Les sélections colorées de Gang of Earlybirds sont pointues - Gang of Earlybirds


Le nouveau site a été lancé début mars et propose, par exemple, une section « Looks » alimentée de shootings avec des filles influentes et/ou stylées repérées sur les réseaux sociaux. Même principe sur le journal, où des créatrices et des marques ont carte blanche pour parler de leur travail. «  Nous investissons sur la partie webmarketing et la création de contenus », explique-t-elle. Si Fanny Airault croit autant au canal digital, c’est parce qu’elle a pu constater sa croissance exponentielle depuis son lancement. Au bout d’un an, il générait 10 % du chiffre d’affaires ; fin 2018, il pesait pour 30 % des ventes.
 
Fanny Airault remarque que les clientes de l’e-shop et du magasin sont assez distinctes. Elle aimerait qu’au fur et à mesure, il y ait de plus en plus de consommatrices qui achètent sur le site avant de retirer le produit en magasin ou de se le faire livrer chez soi. « L’objectif, c’est que le magasin à Paris soit un flagship et que l’expérience en ligne soit boostée par des services comme des coursiers pour les livraisons, etc. ».

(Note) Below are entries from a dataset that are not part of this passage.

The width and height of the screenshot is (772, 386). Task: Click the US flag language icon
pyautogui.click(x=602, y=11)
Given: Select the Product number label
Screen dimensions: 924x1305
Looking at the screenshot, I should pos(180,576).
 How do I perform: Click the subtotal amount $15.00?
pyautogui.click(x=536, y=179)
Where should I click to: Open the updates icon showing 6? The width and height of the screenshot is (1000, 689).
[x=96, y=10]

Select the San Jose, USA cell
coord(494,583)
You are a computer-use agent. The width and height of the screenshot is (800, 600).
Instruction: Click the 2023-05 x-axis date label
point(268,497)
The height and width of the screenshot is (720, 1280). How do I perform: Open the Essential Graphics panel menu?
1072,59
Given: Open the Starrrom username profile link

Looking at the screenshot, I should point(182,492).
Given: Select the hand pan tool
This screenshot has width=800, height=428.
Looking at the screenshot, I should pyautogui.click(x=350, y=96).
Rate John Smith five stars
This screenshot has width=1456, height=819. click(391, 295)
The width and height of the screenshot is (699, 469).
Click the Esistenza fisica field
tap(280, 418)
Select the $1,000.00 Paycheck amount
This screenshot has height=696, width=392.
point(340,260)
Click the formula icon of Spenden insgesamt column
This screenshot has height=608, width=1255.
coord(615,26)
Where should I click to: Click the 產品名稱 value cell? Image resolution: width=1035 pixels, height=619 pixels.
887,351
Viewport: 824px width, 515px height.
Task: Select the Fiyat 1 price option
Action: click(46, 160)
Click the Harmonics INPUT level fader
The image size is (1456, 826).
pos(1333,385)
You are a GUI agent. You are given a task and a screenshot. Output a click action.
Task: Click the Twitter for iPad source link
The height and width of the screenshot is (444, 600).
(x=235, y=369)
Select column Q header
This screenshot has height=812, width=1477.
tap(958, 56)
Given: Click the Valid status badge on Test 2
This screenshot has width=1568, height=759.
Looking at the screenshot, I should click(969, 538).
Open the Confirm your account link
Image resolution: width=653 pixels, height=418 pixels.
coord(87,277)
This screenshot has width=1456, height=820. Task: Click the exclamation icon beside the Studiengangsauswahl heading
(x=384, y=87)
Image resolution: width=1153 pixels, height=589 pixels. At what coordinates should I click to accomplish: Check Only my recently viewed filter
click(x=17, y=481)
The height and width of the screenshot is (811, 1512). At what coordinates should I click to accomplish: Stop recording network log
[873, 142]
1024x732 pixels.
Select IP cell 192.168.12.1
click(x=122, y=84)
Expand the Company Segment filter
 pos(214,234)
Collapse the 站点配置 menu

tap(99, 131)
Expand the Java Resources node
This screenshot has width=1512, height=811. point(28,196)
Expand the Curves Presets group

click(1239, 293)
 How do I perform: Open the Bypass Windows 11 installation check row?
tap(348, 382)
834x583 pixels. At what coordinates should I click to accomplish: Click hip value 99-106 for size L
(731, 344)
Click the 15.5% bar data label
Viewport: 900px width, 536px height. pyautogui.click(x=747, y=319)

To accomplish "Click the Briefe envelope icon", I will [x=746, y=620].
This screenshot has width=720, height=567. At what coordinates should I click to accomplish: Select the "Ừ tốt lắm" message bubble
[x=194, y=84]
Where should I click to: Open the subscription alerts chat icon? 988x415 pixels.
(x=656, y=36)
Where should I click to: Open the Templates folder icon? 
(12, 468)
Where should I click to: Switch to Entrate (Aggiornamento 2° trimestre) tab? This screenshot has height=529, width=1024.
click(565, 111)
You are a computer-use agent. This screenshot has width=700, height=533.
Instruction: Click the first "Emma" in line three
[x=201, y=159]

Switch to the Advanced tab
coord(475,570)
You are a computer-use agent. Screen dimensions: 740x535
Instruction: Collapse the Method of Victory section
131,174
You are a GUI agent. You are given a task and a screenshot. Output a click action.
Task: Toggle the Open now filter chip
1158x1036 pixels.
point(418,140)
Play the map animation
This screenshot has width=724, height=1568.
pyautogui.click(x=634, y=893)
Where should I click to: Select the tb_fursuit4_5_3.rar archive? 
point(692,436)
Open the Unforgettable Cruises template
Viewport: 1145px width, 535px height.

Fanny Airault, la fondatrice du magasin multimarque - Gang of Earlybirds


Que ce soit on ou offline, les clientes sont à 50 % étrangères. Sur le site Internet, elles viennent en majorité des Etats-Unis, puis du Royaume-Uni. Elles se divisent en deux catégories démographiques : les 25-35 ans, très digitales qui passent beaucoup de temps sur les réseaux sociaux et dont le panier moyen se situe entre 150 et 300 euros, versus leurs aînées, qui dépensent davantage mais sont moins familières du numérique.
 
En boutique, où le merchandising évolue toutes les semaines, Fanny Airault aimerait inviter les clientes à des événements, relayés sur le site Internet. Si elle s’imagine bien lancer sa propre collection de prêt-à-porter d’ici deux ou trois ans, elle réfléchit d’abord au développement d’une section art de vivre, avec des objets de décoration, des magazines, des pièces pour la nuit, afin que les femmes qui entrent dans le magasin puissent y trouver tous les univers du quotidien.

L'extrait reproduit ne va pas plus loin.